Pour Landrove, ce jeu d'apparences semble intolérable face à l'ampleur de la souffrance cubaine. « Cuba en ce moment est un camp de concentration, avec des personnes qui sortent chaque nuit pour protester devant un paysage de dévastation absolue », écrit-il, décrivant le pays comme fait « de distances, de morts, de déchirures ; des blessures si profondes qu'elles semblent rendre la guérison un rêve inaccessible ».
Les manifestations nocturnes mentionnées par l'académique sont une réalité documentée et croissante.
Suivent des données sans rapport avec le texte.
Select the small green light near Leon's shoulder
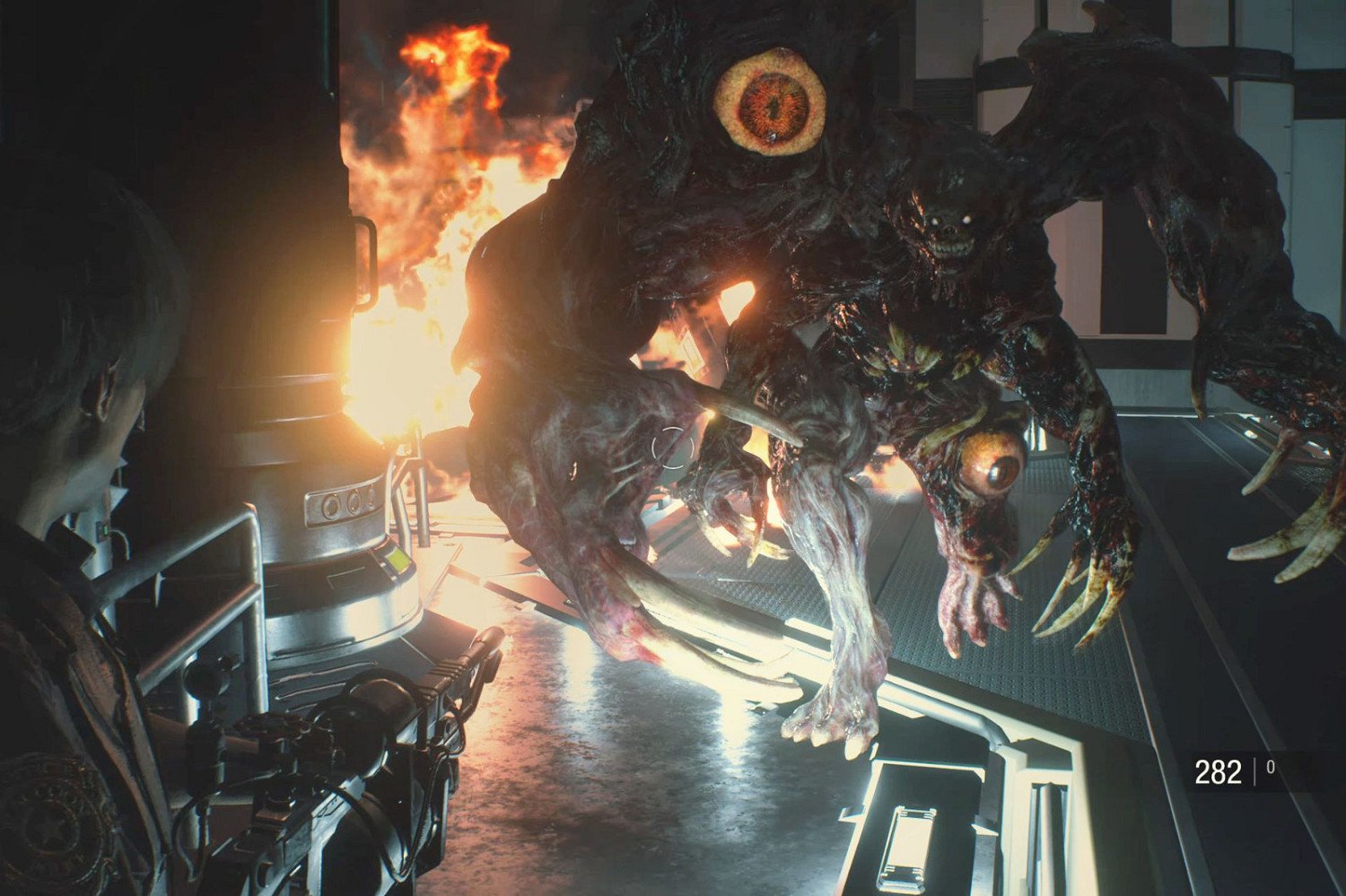The image size is (1346, 896). [x=105, y=529]
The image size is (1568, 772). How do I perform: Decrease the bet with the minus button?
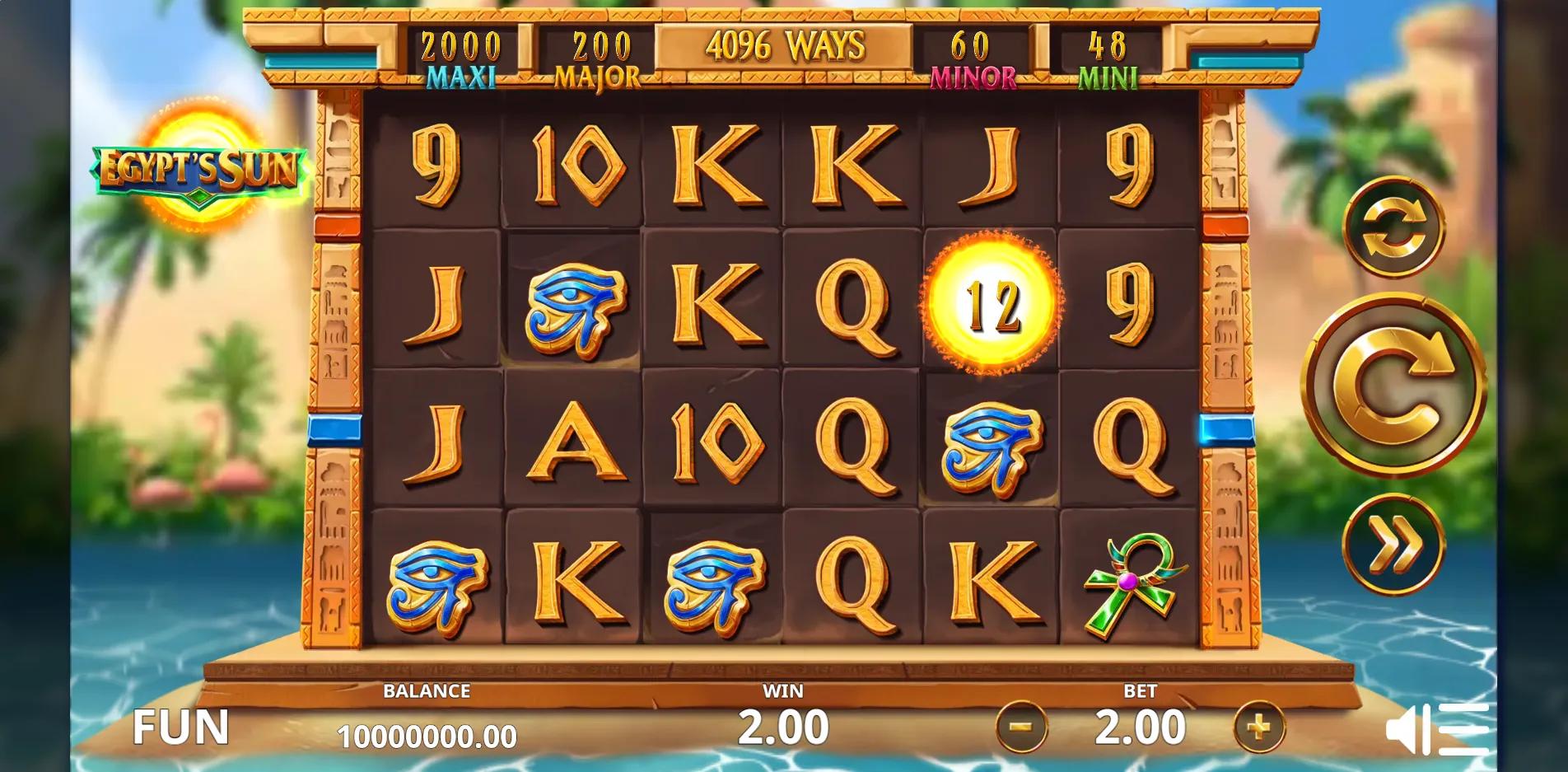click(1021, 728)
Cuba a enregistré 1.245 manifestations en mars 2026, 1.133 en avril et 1.311 en mai, des chiffres qui se rapprochent du record historique mensuel. Les cacerolazos et blocages de rues se sont étendus à plus de 12 municipalités havanaises et d'autres provinces, en pleine période de coupures de courant pouvant aller jusqu'à 22 heures par jour et d'un déficit de génération électrique supérieur à 2.100 MW. La mortalité infantile a doublé à 9,9 pour chaque 1.000 naissances, la production alimentaire a chuté de 60% et seulement 30% des médicaments habituels sont disponibles.
Ce n'est pas la première fois que Landrove analyse la crise cubaine avec une telle fermeté. En juin dernier, elle avait déjà qualifié les mesures économiques annoncées par Miguel Díaz-Canel de «promesses vides» qui arrivent «mal et tard», en argumentant que le système est irréformable par manque de volonté politique.
Dans son texte de ce vendredi, l'académique conclut par une invocation à José Martí et à son concept de « douleur infinie » du présidium politique, le recontextualisant pour décrire la situation de toute l'île, et en appelant à la honte des intellectuels qui soutiennent encore le régime ou détournent le regard : « Par respect pour cette douleur interminable, ce 'mal infini' avec lequel Martí décrivait le présidium politique et qui sert aujourd'hui à décrire toute Cuba, ils devraient s'abstenir de se montrer comme des intellectuels organiques, des offusqués et des champions d'un ordre 'différent' qui n'a jamais existé ».